The IUPAC name of 1-[(5R)-5-hydroxy-3-propan-2-yl-5-(trifluoromethyl)-4H-pyrazol-1-yl]-3-phenylpropan-1-one (CID 126062964) is 1-[(5R)-5-hydroxy-3-propan-2-yl-5-(trifluoromethyl)-4H-pyrazol-1-yl]-3-phenylpropan-1-one.

What is the SMILES notation for 1-[(5R)-5-hydroxy-3-propan-2-yl-5-(trifluoromethyl)-4H-pyrazol-1-yl]-3-phenylpropan-1-one?

The canonical SMILES for 1-[(5R)-5-hydroxy-3-propan-2-yl-5-(trifluoromethyl)-4H-pyrazol-1-yl]-3-phenylpropan-1-one is CC(C)C1=NN(C(=O)CCc2ccccc2)[C@](O)(C(F)(F)F)C1.

What is the InChIKey of 1-[(5R)-5-hydroxy-3-propan-2-yl-5-(trifluoromethyl)-4H-pyrazol-1-yl]-3-phenylpropan-1-one?
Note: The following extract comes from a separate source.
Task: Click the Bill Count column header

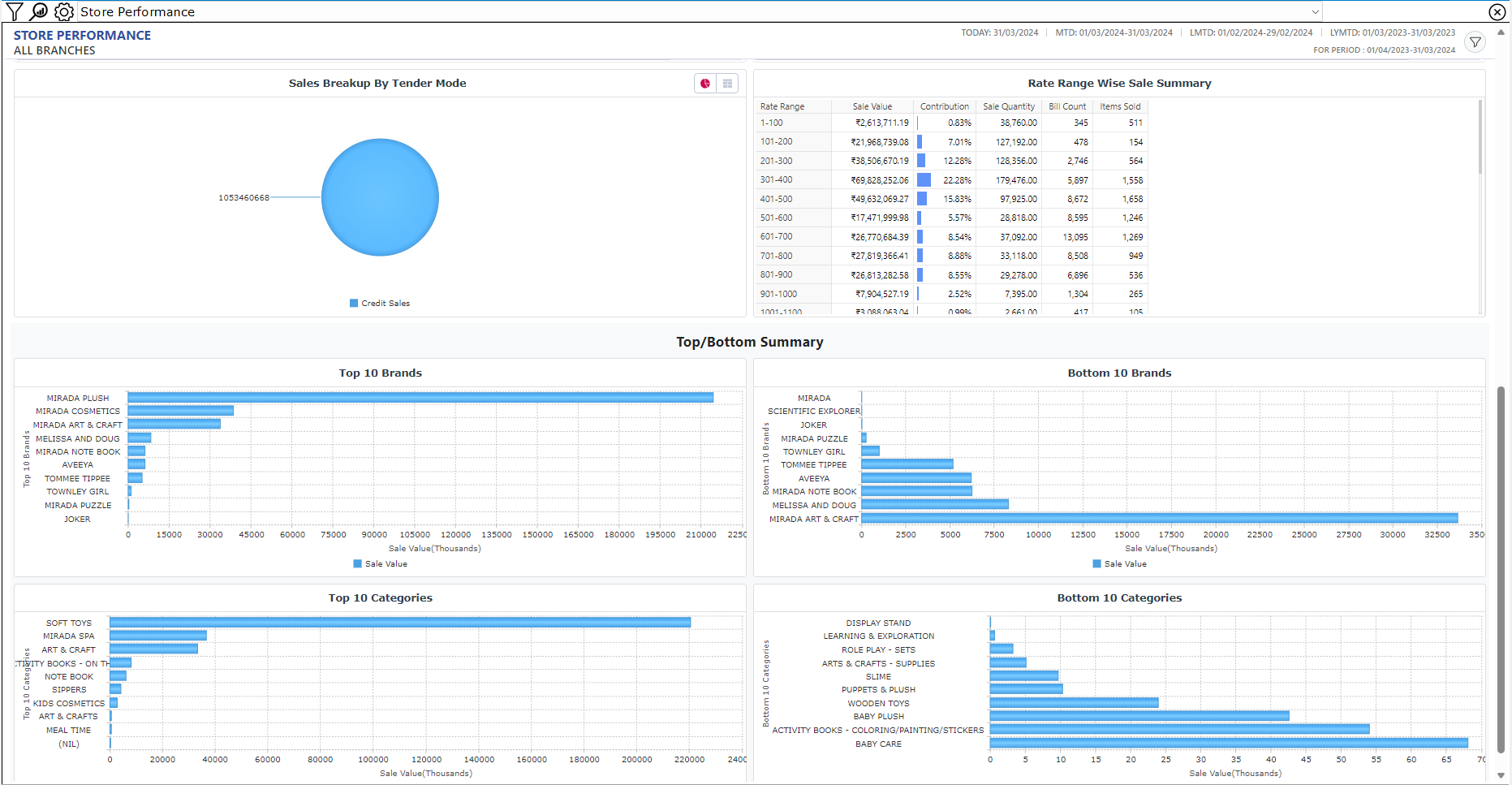Action: click(x=1066, y=106)
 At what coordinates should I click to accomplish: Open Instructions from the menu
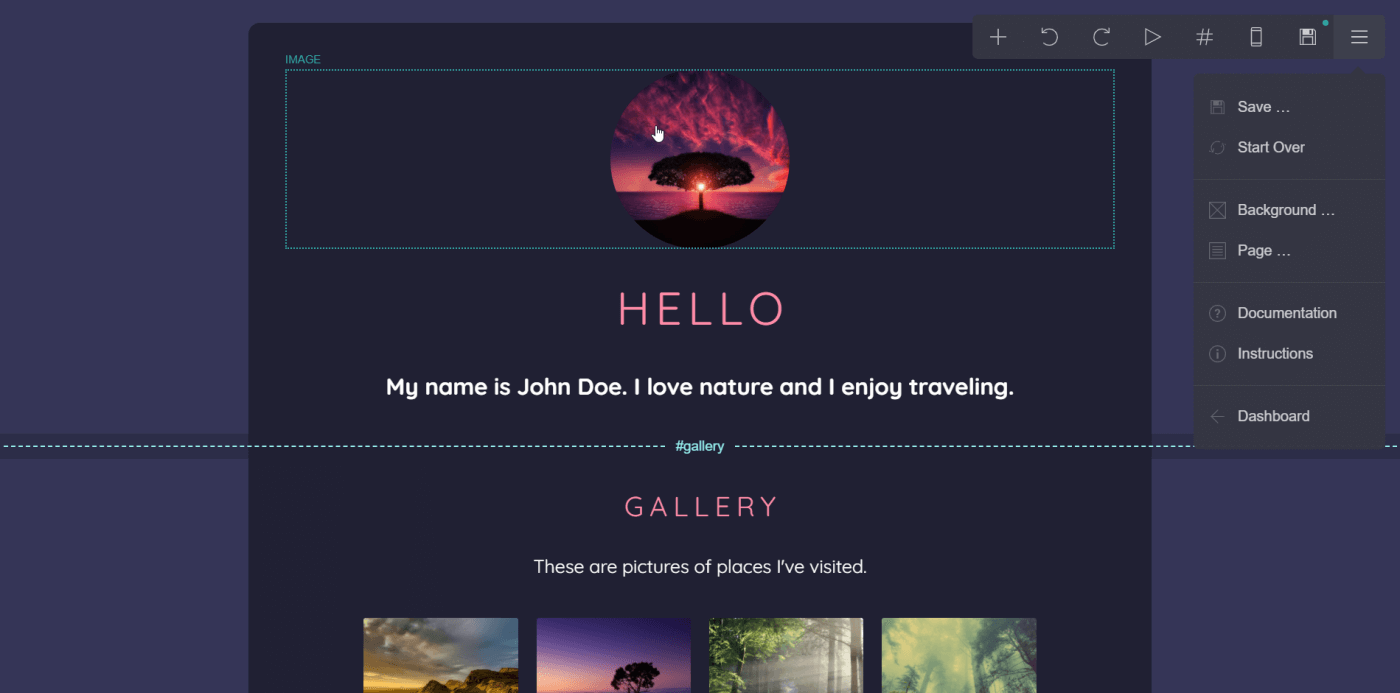point(1274,354)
The InChIKey is HHRXBVGVVOLBPK-OAHLLOKOSA-N. The full InChI is InChI=1S/C16H19F3N2O2/c1-11(2)13-10-15(23,16(17,18)19)21(20-13)14(22)9-8-12-6-4-3-5-7-12/h3-7,11,23H,8-10H2,1-2H3/t15-/m1/s1.
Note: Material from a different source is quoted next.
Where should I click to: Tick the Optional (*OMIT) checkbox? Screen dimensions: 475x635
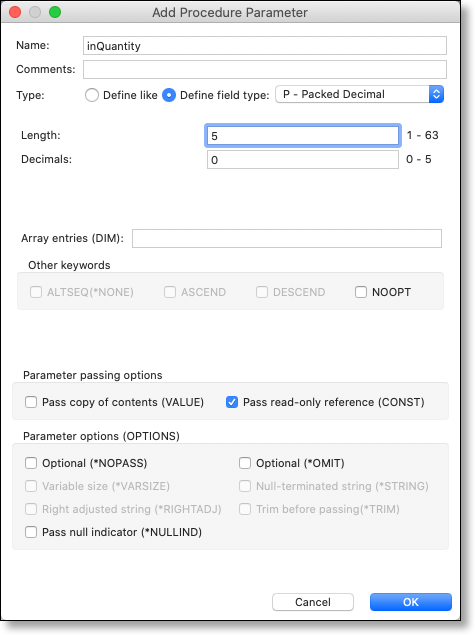pos(245,463)
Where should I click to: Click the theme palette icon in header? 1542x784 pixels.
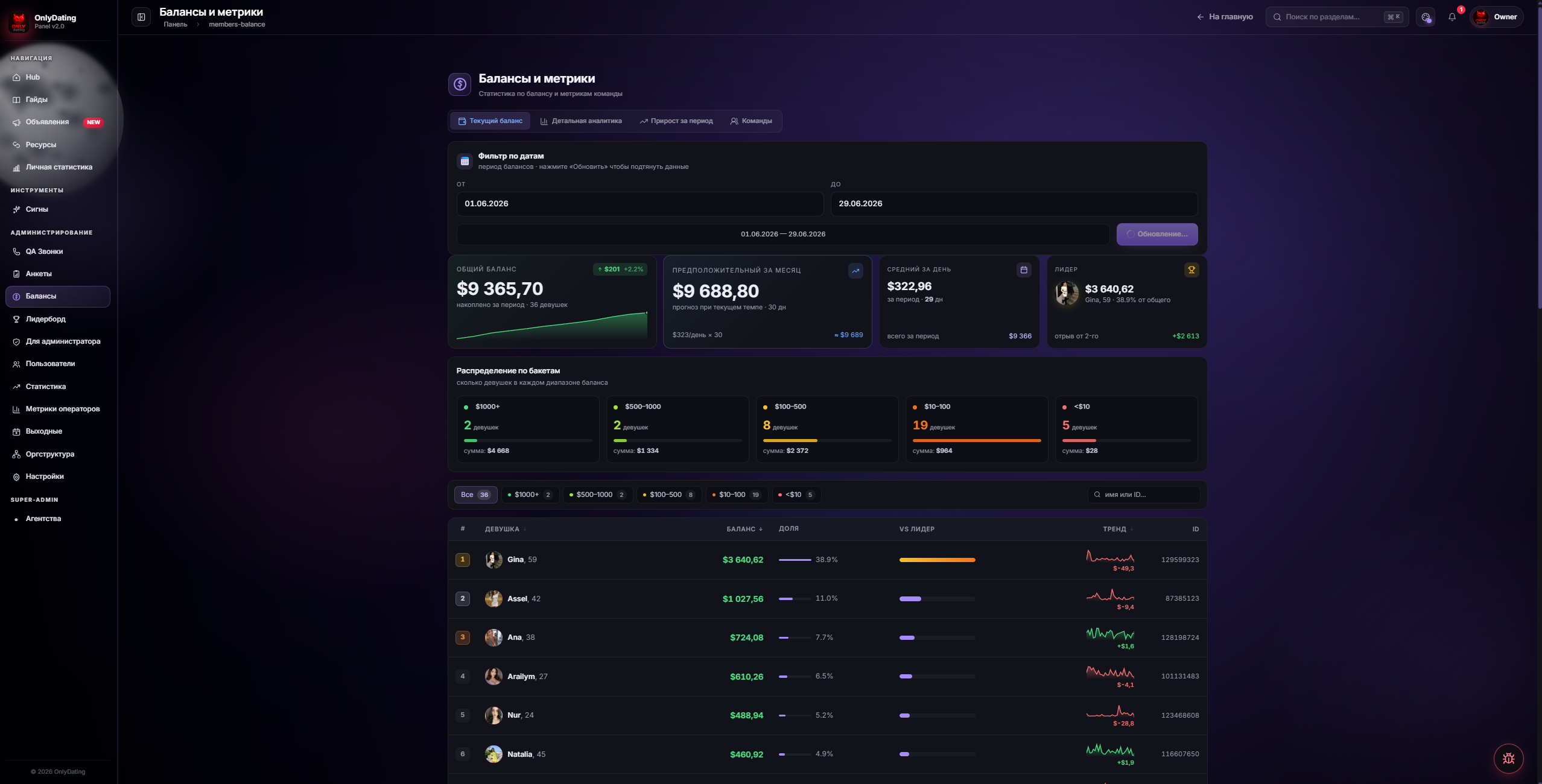click(1426, 17)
What are the key properties of 1-[(5R)-5-hydroxy-3-propan-2-yl-5-(trifluoromethyl)-4H-pyrazol-1-yl]-3-phenylpropan-1-one?
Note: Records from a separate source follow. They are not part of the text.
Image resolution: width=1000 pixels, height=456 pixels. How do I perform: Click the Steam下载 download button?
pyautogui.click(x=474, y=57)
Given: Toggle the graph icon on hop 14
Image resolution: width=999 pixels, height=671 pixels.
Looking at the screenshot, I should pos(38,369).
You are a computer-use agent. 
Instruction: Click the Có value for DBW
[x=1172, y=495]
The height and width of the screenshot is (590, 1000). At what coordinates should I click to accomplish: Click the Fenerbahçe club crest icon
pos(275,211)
1-[(5R)-5-hydroxy-3-propan-2-yl-5-(trifluoromethyl)-4H-pyrazol-1-yl]-3-phenylpropan-1-one has a molecular weight of 328.33 g/mol, XLogP of 3.11, 4 rotatable bonds, 1 hydrogen bond donors, and 3 hydrogen bond acceptors.

Where does this data come from?

All data for 1-[(5R)-5-hydroxy-3-propan-2-yl-5-(trifluoromethyl)-4H-pyrazol-1-yl]-3-phenylpropan-1-one is sourced from PubChem (CID 126062964), the world's largest open chemistry database maintained by the National Library of Medicine (NIH).